Malformations of the fetal spine using in utero MR imaging
© The Author(s) 2005
Published: 30 December 2005
The detection of spinal cord malformations in utero remains a challenge for clinicians involved in antenatal diagnosis. No imaging method can make accurate predictions as to the neurological/developmental functional outcome in an individual case but having the most anatomical detail of the malformation gives the best chance of accurate counselling. In this paper we report our experience of the first 50 cases in which we performed in utero magnetic resonance (MR) imaging for expected fetal spine pathology.
Materials and methods
Cases were referred from five fetal assessment units in the North of England and Midlands. Antenatal fetal anomaly ultrasound scans had shown some variety of vertebral or spinal abnormality. A phased array flexible surface coil was used in all cases and single shot fast spin echo sequences were used (5 mm and 3 mm-thick slices). Detailed follow up was obtained in all the cases examined consisting of post mortem procedures or clinical and radiological follow up. The results of those studies were taken as the reference standard. The diagnoses made independently on the basis of ultrasound and MR were compared with the reference standards.
Normal MR examinations were found in 8/50 cases that were suspected to be abnormal on ultrasound. All of these cases were shown to be normal postnatally. Open dysraphic processes, mainly myelomeningocoele, were found on MR and confirmed on post mortem studies or post natally.
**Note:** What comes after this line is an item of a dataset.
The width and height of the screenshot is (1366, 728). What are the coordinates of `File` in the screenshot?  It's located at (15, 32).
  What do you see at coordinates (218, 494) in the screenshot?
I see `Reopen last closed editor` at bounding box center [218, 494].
Two had been misdiagnosed on ultrasonography. In a further 15 cases developmental spinal abnormalities were correctly characterised by MR an two of those were misdiagnosed on ultrasound. Six other pathologies were shown (sacral teratoma) all of which were correctly diagnosed by ultrasound.
Of the 21 cases of myelomeningocoele 13 were lumbro-sacral, 3 thoracic, and 4 sacral. One case of hemimyelomeningocele was correctly diagnosed. 13/21 had low cerebellar tonsils and 8 had normally placed tonsils at the time of scanning. In all 13 with low cerebellar tonsils the extra-axial CSF spaces of the brain were effectively not visualised. 5/8 of the patients with normally placed tonsils had a normal amount of extra-axial CSF. Absence of the extra-axial CSF space was not seen in any closed spinal dysraphic pathologies.
In utero MR contributes to the accurate diagnosis of developmental spine pathology before 24 weeks gestational age. Its major contribution appears to be in confirming or refuting the presence of an abnormality although it does contribute to the anatomical diagnosis. Absence of the intracranial surface CSF spaces are a frequent accompanying factor of open dysraphic processes, particularly those associated with Chiari 2 deformaties.